# Directions for this task
What you give back must match the records below exactly, apart from the pictures, which are omitted.

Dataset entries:
--

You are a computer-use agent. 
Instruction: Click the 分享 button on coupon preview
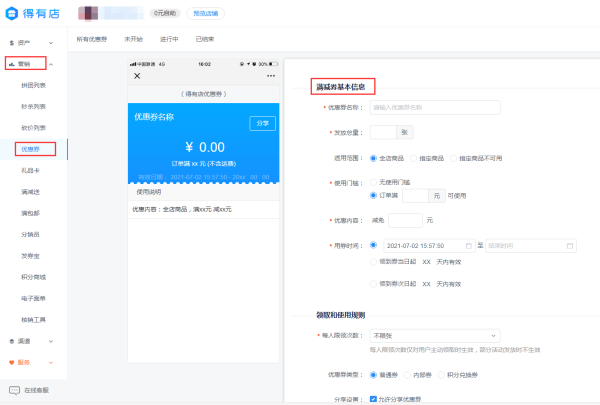coord(262,123)
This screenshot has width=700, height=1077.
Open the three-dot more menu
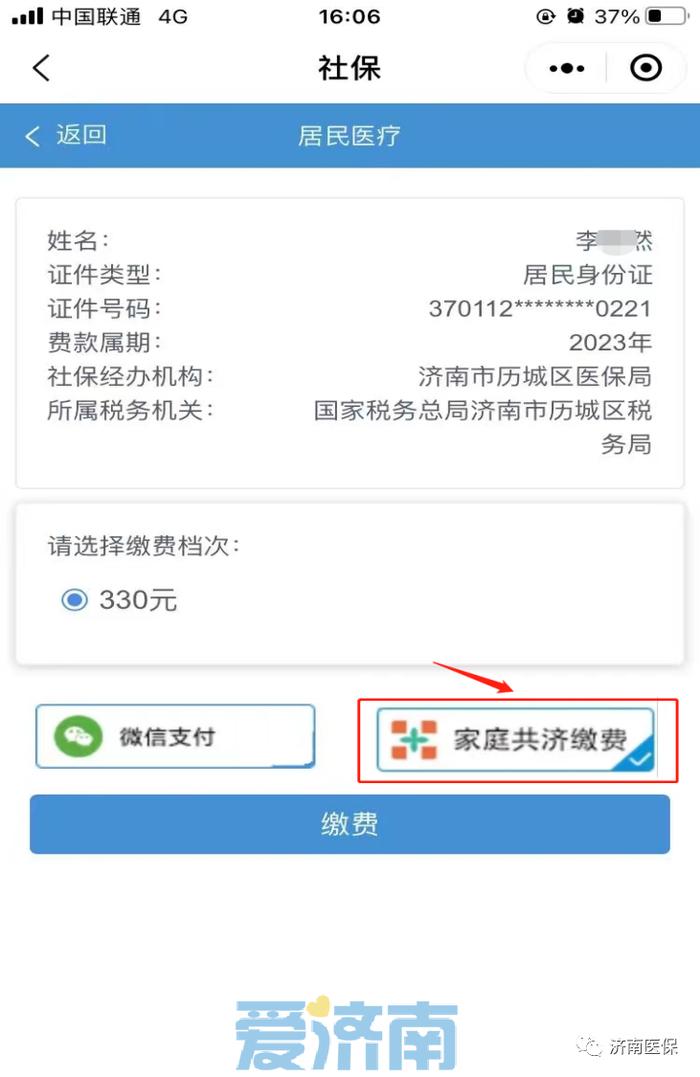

--

# Task solution
You are a computer-use agent. 
Instruction: Click the 分享 button on coupon preview
coord(262,123)
This screenshot has width=700, height=1077.
Open the three-dot more menu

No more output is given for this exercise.